» **Texto proporcionado**:
::::::::::
Entre Acuña y otras pioneras presionaron, llevaron el caso al Inadi, a los medios, hasta que el 23 de marzo de 2001 la FAB anunció la reglamentación del boxeo femenino. Dos días después, Acuña recibió la licencia número uno, que es desde entonces el Día de la Mujer Boxeadora en Argentina.

El boxeo femenino profesional crecería en los siguientes años, pero el circuito amateur seguía atomizado, básicamente porque no había competencias: la modalidad femenina de la disciplina fue incluida por primera vez en el programa olímpico en Londres 2012, hace dos Juegos Olímpicos, a pesar de que, por ejemplo, las artes marciales llevaban atletas de ambos sexos desde hacía un par de décadas. El boxeo femenino ingresó a cuentagotas, con una pequeña, casi testimonial representación, aunque ha ido ganando tracción y lugar en el calendario olímpico en las últimas dos ediciones.

Argentina no consiguió clasificar boxeadoras a Londres. Tampoco a Río. Y Dayana Sánchez, primera púgil olímpica del país que había intentado clasificar en 2016, se metió por la ventana a Tokio 2020, tras un año que fue una verdadera odisea para ella: tras ganar la plata en los Juegos Panamericanos de 2019, recibió junto a su hermana una sanción por dopaje que casi la deja afuera de la clasificación olímpica, perdió ¡por sorteo! la chance de estar en Tokio. La BFT, el nuevo organismo encargado de las clasificaciones en boxeo luego de que el COI vetara a AIBA, sorteó una plaza vacante por la cancelación de un torneo preolímpico, entre Sánchez, la ecuatoriana María José Palacios y la venezolana Omailyn Alcalá, quienes estaban debajo de la cordobesa en el ranking (Sánchez es 25°, tercera americana) pero ganaron al menos una pelea en el Mundial de Rusia 2019, donde Sánchez se había ido en blanco. El sorteo lo ganó Palacios.

Ese mismo proceso de reasignación de plazas le había dado boleto a Tokio a su hermana Leonela Sánchez, que hace 8 meses había sido madre de un bebe y debía bajar nueve kilos en 40 días. Leonela finalmente se bajó por problemas médicos de los Juegos.

Tras todo este periplo, ocurrió algo parecido a un milagro: Dayana resultó invitada a los Juegos luego de que la canadiense Mandy Bujold ganara una demanda para concursar en Tokio, alegando que la decisión de otorgar esas plazas vacantes de los clasificatorios a partir de competencias de 2019 era discriminatoria, porque Bujold, en 2019, no había podido competir porque estaba embarazada. La BTF aceptó, y decidió entonces invitar a más atletas perjudicadas por el extraño sistema de clasificación.
::::::::::
(Registros almacenados)

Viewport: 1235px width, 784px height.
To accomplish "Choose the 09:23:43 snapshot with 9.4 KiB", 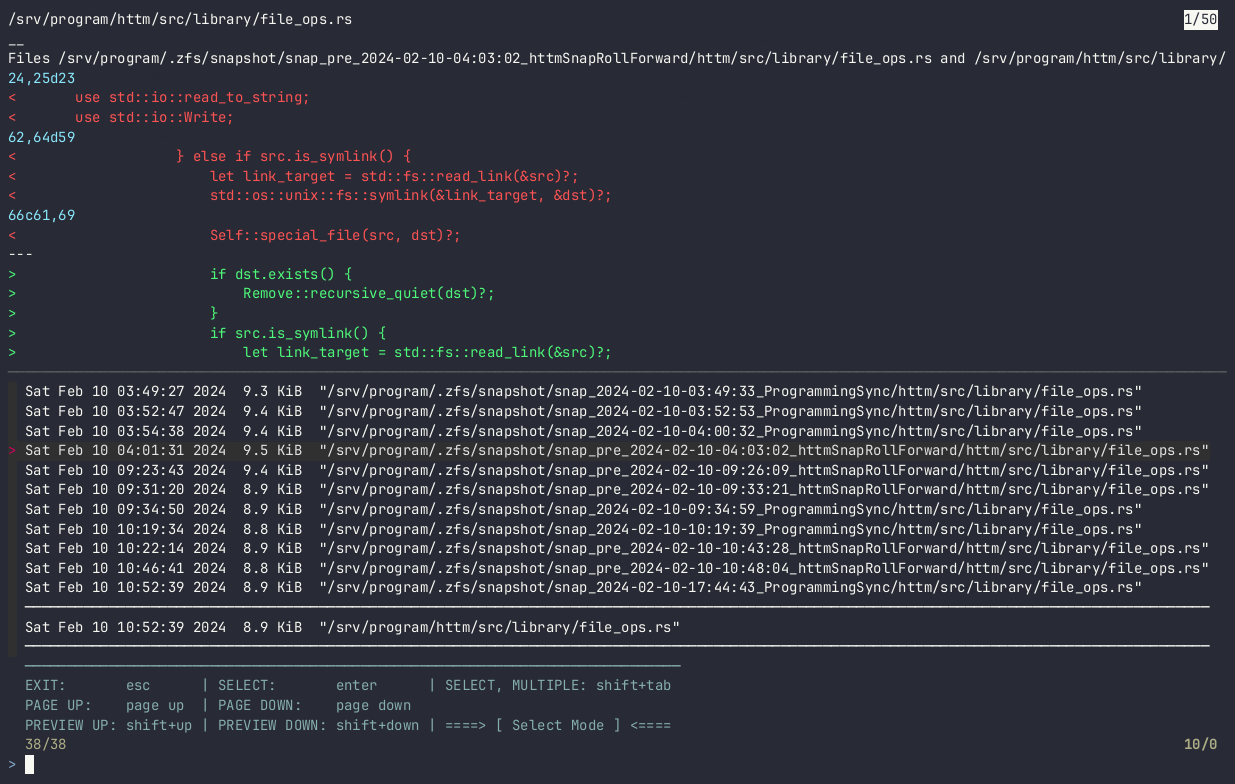I will pos(616,470).
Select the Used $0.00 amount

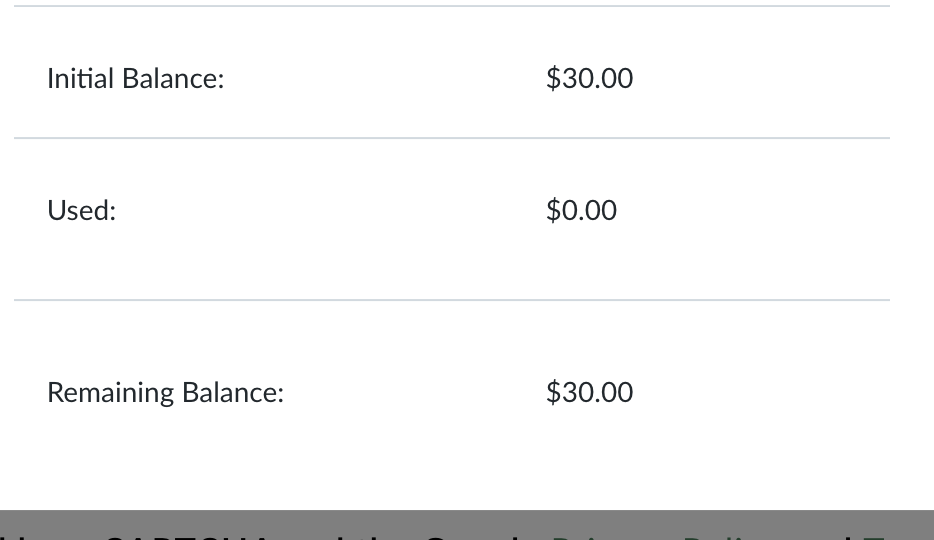pos(581,211)
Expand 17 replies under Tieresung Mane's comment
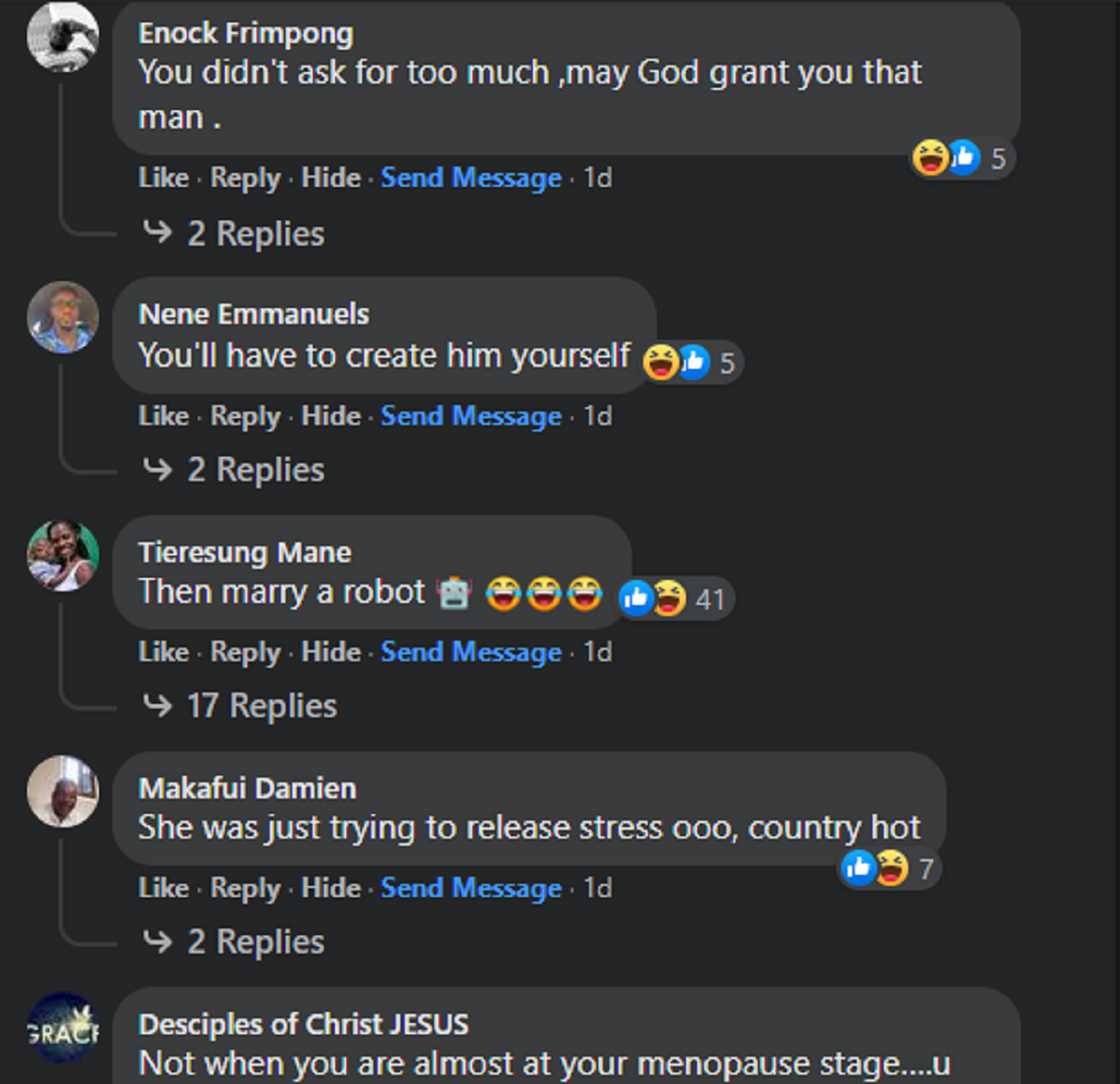 point(261,706)
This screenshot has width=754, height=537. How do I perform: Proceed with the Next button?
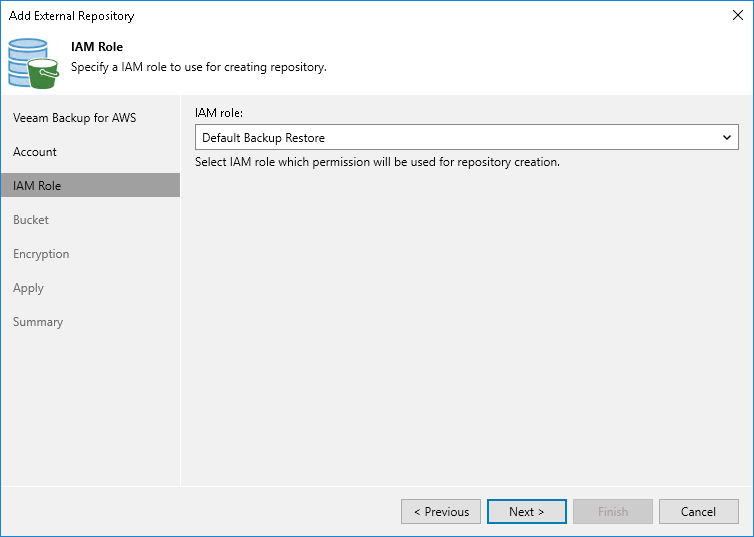click(527, 512)
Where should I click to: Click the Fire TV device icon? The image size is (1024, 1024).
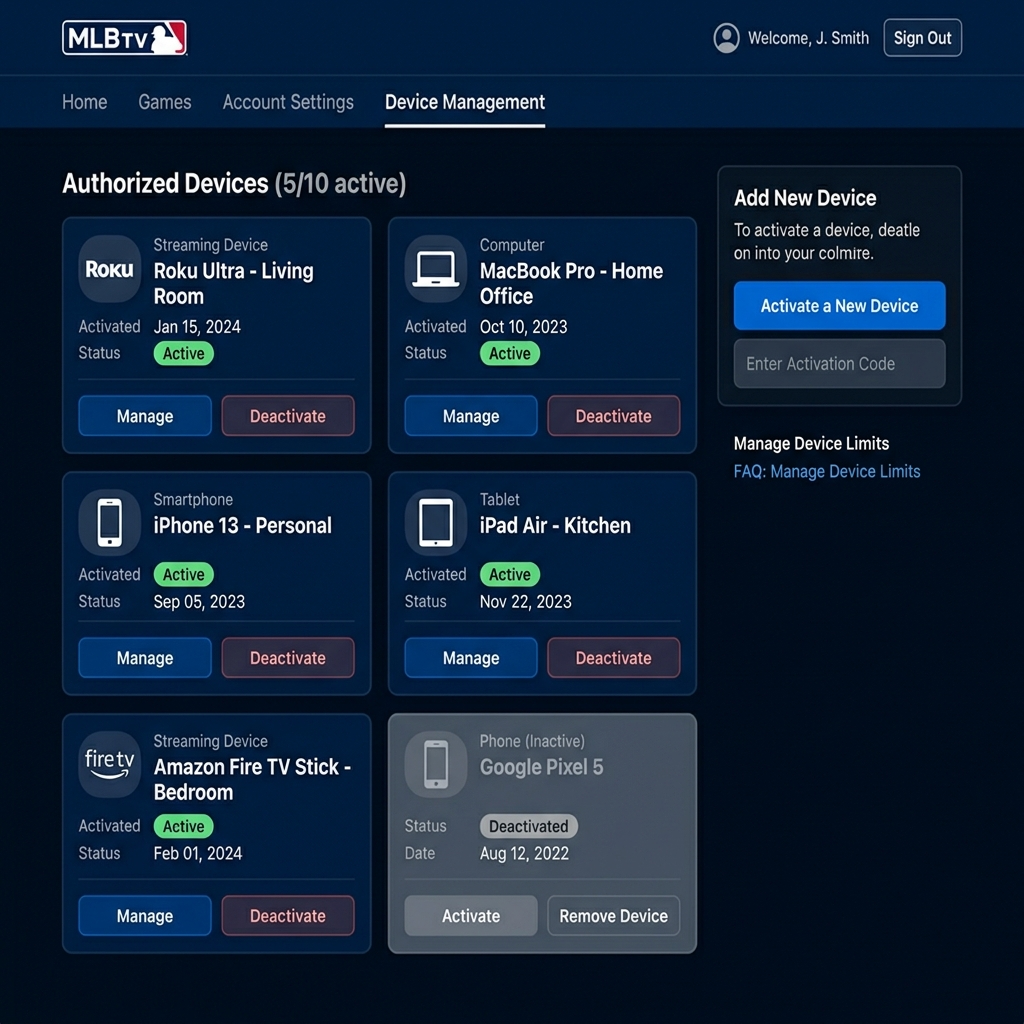click(x=109, y=764)
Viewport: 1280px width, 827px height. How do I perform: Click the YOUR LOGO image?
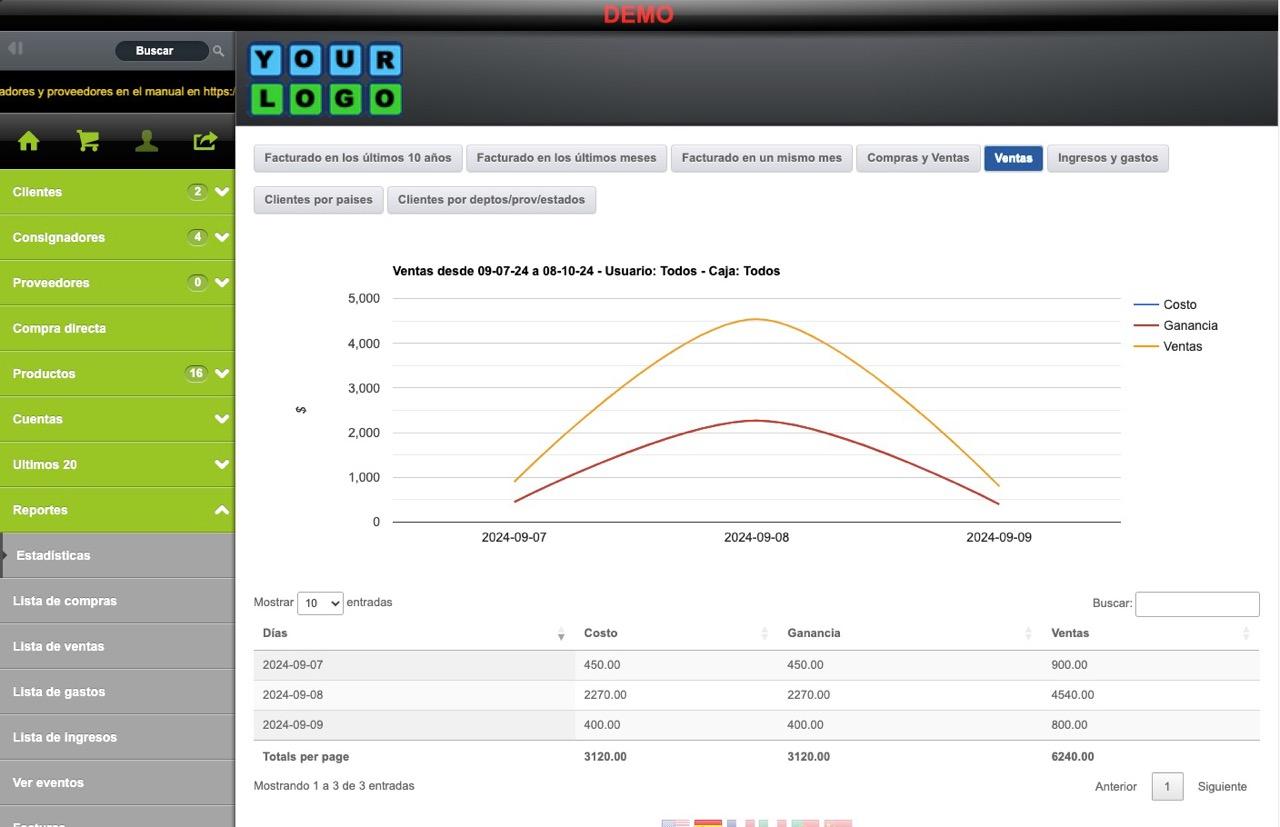point(325,78)
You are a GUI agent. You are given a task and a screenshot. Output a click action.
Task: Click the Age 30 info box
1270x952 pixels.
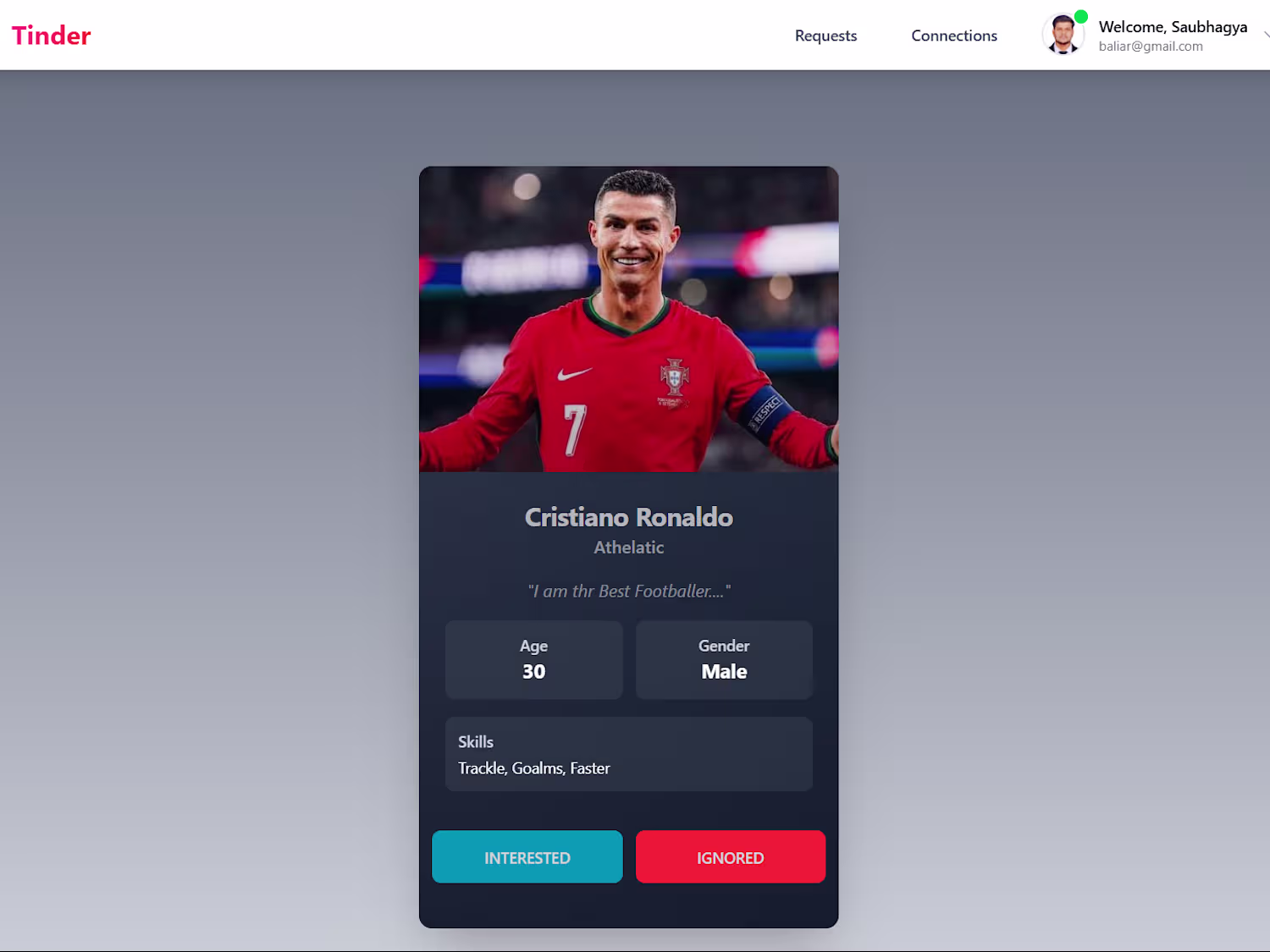point(533,660)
::::::::::
» **Tarea a realizar**: ¿Coinciden con el texto sobre el boxeo femenino estas afirmaciones? (a) Acuña recibió la licencia número uno el 23 de marzo de 2001. (b) El boxeo femenino se incluyó por primera vez en el programa olímpico en Londres 2012. (c) Omailyn Alcalá ganó el sorteo de la plaza vacante. Responde sí o no a cada una y cita literalmente las palabras del texto que lo deciden. El material no interviene en esta tarea.

» **Resultado del ejercicio**:
(a) No: «Dos días después, Acuña recibió la licencia número uno».
(b) Sí: «la modalidad femenina de la disciplina fue incluida por primera vez en el programa olímpico en Londres 2012».
(c) No: «El sorteo lo ganó Palacios».